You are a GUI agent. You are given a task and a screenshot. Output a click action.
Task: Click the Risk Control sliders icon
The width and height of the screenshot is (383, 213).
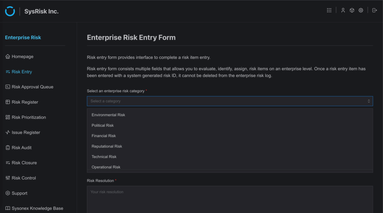click(x=8, y=178)
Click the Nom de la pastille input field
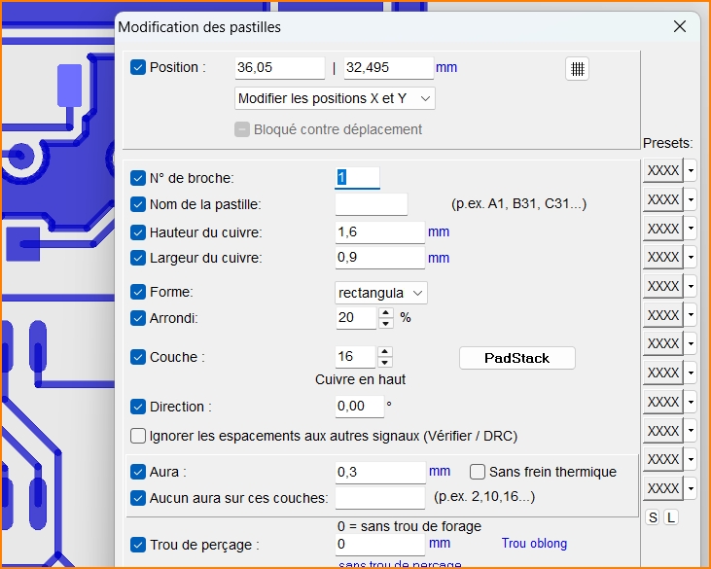711x569 pixels. (371, 204)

-------

Nothing but the pictures should be left out when the records are retyped exactly.

You are a GUI agent. You are given a task and a screenshot. Output a click action.
Task: Click the Risk Control sliders icon
The width and height of the screenshot is (383, 213).
click(x=8, y=178)
Click the Nom de la pastille input field
711x569 pixels. (371, 204)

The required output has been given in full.